I hope we parted friends.
I really do think that Mr Pemberton is intensely unstable. I like him, though. And I am absolutely convinced now that it was he who put the shark under my bed in order to cast suspicion on Miss Hahn and make our relationship untenable. Hang on … Let me put that … uh … ‘our relationship’ (mine and Miss Hahn’s) into inverted commas. Yes. Good. That’s so much better.
I feel deeply sorry for him. I do. And for Miss Hahn, too. He must’ve been a thorn in her poor side for many a long year now. He plainly believes that every man she ever has contact with finds her completely irresistible!

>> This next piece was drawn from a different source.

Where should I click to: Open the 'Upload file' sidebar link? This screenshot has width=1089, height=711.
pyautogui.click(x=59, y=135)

Kimberly – poor, dead Kimberly (they were her photographs. In circulation. The compromising ones. They were hers) – was perfectly right about our Miss Hahn, though. She’s this story’s barbed wire. She is the thing that both contains and expels. She is the truth at the heart of it all. But if I see the truth (or the heart) how might I tell? My instincts for such things are notoriously unreliable, after all. And if I do find out the truth (stare it in the face, but don’t recognize it) will I find Kimberly (with her white-blonde hair and her beatnik style and her chattering camera) still more compromised? Will I discover that everything was a lie? My whole adult life? That I was just … That I am just … what’s that phrase again? In the approaches? On the outskirts? But never reaching a destination of any note? Just driving around on life’s eternal ring-road – too frightened, too unwitting, too stupid, too compromised to make that sharp turn into the very heart of the matter?

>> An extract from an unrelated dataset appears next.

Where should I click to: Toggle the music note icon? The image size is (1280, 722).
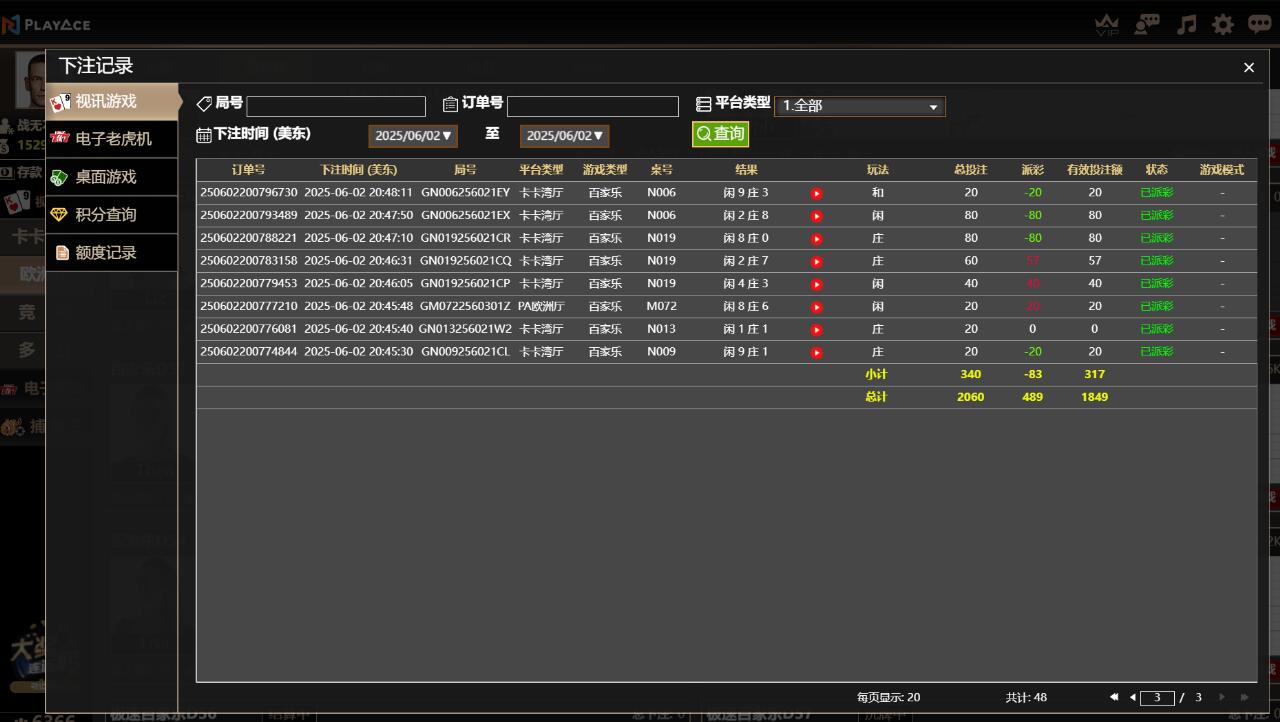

These were my thoughts as I walked home. And when I arrived, I discovered two things. The first was a line of dilapidated caravans (old cars, several horses) blocking the road to Toot Rock. Oh, and a host of disgruntled neighbours raising merry hell about it. The second was a painstakingly typed letter from Father Hugh Tierney (having been placed under considerable pressure by Miss Alys Jane Drury I don’t doubt. Ha! I knew the old trout would ultimately prove useful!), finally agreeing to meet up.